We have very little information about how life originated on this planet, and our work provides a new explanation, explains in a press release the Pre Bromberg, an expert in deciphering the molecular machinery at the origin of life.
His team first wanted to define what are the properties that define life as we know it. She concluded that all early life must have collected and used energy from sources such as the sun or hydrothermal vents.
On a molecular level, this would mean that the ability to mix electrons is essential for life., explains the press release.
Since metals are the best elements for electron transfer and most biological activities are carried out by proteins, the researchers decided to explore the combination of the two, i.e. proteins that bind metals, continues the press release.

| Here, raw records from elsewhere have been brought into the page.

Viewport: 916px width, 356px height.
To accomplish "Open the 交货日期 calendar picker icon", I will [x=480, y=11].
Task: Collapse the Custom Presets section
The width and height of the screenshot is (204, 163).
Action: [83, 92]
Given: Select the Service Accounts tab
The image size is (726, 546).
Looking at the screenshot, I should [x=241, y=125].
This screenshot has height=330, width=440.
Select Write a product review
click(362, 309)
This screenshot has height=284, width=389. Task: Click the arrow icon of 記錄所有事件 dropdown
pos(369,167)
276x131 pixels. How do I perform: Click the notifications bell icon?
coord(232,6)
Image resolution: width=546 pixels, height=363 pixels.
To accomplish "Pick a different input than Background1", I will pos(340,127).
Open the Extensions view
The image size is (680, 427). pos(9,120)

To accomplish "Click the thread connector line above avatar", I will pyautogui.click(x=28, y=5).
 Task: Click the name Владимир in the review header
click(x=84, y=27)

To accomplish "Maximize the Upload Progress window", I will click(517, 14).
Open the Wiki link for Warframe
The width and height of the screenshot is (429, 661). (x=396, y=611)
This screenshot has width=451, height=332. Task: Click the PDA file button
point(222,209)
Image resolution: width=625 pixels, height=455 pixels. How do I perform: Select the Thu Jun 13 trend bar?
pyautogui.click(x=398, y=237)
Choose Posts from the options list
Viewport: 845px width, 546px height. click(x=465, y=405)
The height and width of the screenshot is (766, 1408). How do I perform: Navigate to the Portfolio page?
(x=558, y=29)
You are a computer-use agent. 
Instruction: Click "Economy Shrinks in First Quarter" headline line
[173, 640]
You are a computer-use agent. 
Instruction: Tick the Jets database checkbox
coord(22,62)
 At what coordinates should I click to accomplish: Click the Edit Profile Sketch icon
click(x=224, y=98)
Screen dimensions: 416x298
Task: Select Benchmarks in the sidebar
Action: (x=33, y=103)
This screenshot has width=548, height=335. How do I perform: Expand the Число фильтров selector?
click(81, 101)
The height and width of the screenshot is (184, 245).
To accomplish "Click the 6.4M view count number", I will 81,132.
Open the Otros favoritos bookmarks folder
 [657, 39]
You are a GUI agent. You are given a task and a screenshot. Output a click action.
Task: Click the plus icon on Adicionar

The team therefore compared all current protein structures that bind metals to find common features, assuming that these features were present in ancestral proteins and that they branched out to create the range of proteins that exist. today.
Understanding the evolution of protein structures involves knowing how new folds arise from existing folds. To achieve this, the researchers designed a computational technique that found that the vast majority of currently existing metal-binding proteins are quite similar.
regardless of the type of metal they bind to, the organism they come from, or the functionality assigned to the protein as a whole.
” We found that the metal-binding cores of existing proteins are indeed similar, even though the proteins themselves are not. »
Also, we found that these metal-binding cores are often made up of repeating substructures, much like Lego blocks. Curiously, these blocks were also found in other regions of proteins, not just in metal-binding cores, and in many other proteins that were not considered in our study., adds the professor.
According to the researchers, their observations suggest that rearrangements of these small building blocks could have had a single or a small number of common ancestors and have given rise to life as we know it.
In addition, the present work could also contribute to the search for life on other planets and celestial objects.
Our discovery of the structural building blocks could also be relevant to synthetic biology efforts, where scientists seek to reconstruct proteins, concludes Professor Bromberg.
The details of this work are published in the journal Science AdvancesHave (New window)Have (in English).